Click-target data
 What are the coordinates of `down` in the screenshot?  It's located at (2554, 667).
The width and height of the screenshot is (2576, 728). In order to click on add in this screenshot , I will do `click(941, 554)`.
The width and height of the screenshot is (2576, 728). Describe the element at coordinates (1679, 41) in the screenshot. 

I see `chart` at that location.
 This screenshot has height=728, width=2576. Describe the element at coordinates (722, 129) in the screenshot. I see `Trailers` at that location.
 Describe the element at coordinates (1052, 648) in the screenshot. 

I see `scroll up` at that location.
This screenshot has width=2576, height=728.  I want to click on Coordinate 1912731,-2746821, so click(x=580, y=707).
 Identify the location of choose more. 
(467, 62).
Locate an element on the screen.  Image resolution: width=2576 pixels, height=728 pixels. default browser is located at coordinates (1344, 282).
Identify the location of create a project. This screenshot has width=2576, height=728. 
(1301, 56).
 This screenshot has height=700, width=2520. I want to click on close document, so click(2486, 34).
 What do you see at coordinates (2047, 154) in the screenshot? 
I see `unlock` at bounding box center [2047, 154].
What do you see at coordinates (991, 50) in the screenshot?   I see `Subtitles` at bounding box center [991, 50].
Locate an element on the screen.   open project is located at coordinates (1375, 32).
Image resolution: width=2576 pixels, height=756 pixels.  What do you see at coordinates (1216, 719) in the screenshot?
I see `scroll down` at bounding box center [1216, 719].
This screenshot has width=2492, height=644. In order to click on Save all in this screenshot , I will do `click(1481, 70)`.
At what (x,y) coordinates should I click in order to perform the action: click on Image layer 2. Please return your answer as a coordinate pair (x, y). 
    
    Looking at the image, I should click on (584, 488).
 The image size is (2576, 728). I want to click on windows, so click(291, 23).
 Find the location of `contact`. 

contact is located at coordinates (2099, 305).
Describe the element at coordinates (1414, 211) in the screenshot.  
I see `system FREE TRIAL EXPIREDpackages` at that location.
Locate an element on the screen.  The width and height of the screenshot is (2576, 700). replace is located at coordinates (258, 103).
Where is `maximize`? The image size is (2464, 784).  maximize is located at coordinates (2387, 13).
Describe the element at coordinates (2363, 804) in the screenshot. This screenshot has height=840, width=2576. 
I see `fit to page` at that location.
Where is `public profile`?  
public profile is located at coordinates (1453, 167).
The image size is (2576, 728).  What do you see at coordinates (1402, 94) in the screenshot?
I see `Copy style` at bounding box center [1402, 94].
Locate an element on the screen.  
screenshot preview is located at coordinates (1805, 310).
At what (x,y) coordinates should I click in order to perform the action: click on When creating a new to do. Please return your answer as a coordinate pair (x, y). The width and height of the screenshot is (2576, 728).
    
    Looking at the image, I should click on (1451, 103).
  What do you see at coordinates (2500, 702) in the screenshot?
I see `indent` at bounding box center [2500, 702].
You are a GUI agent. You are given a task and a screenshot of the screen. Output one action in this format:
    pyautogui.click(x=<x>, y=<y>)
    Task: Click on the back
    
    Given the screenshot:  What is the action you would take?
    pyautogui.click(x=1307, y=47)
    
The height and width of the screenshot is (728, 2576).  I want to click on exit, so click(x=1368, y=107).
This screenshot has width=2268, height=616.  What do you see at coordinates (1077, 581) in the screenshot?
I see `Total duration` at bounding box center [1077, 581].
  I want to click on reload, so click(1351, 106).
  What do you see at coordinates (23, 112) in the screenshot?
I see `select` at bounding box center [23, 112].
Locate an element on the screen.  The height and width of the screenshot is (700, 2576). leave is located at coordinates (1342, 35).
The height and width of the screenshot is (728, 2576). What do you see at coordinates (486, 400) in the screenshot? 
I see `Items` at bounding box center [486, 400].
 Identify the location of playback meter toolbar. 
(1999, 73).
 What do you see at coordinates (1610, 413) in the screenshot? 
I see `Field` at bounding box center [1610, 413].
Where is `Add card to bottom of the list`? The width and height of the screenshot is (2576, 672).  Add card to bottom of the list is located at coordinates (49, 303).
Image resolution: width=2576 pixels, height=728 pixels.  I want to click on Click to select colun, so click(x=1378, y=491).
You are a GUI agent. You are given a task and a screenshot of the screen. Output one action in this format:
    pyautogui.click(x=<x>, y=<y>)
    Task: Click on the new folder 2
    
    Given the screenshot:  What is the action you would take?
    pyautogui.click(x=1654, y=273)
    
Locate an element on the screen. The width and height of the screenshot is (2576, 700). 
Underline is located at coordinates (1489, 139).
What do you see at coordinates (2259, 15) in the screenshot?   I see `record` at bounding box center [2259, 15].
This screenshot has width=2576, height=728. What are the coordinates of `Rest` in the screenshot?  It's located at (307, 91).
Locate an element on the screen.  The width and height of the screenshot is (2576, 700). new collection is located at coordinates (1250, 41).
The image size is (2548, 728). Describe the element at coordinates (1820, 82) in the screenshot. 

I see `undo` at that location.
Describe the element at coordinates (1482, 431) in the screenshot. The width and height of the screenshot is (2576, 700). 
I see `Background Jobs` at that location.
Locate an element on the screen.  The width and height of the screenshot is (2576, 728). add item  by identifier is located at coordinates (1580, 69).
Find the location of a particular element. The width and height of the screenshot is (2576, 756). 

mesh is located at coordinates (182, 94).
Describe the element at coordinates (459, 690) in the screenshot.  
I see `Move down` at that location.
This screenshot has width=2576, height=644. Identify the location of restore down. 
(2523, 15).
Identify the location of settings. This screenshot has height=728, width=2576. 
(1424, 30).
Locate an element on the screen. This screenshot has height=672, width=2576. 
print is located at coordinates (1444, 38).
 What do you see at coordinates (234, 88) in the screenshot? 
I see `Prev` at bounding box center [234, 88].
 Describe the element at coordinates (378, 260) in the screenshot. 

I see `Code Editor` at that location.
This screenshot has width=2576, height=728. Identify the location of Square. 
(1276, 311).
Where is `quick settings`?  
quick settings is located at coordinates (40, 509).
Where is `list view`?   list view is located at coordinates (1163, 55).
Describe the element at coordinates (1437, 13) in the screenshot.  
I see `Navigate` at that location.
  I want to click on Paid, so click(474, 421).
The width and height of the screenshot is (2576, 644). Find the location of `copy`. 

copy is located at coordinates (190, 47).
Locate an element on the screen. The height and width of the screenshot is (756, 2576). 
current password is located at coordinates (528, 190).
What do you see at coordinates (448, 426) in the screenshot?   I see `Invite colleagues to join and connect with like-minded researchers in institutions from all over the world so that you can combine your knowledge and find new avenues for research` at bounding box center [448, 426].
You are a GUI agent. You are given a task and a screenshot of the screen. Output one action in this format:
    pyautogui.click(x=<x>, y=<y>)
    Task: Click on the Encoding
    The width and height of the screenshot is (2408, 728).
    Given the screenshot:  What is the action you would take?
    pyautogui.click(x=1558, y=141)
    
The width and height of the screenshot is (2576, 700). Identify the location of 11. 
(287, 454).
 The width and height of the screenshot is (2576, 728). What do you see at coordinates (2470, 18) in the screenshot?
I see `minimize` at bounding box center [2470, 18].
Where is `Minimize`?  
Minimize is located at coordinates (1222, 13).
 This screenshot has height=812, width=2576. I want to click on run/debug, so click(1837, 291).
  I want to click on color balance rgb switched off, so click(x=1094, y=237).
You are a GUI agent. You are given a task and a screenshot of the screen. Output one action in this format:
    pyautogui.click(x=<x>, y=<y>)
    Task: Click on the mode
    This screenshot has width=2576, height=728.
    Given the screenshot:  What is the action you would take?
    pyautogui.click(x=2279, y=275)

| TASK |
Please collect every line of the rows above that contains the word "Where", and copy each one out in full. Case counts, so match only that capitalization.

| RESULT OF THIS EXERCISE |
Where is `maximize`? The image size is (2464, 784).  maximize is located at coordinates (2387, 13).
Where is `public profile`?  
Where is `Add card to bottom of the list`? The width and height of the screenshot is (2576, 672).  Add card to bottom of the list is located at coordinates (49, 303).
Where is `quick settings`?  
Where is `list view`?   list view is located at coordinates (1163, 55).
Where is `Minimize`?  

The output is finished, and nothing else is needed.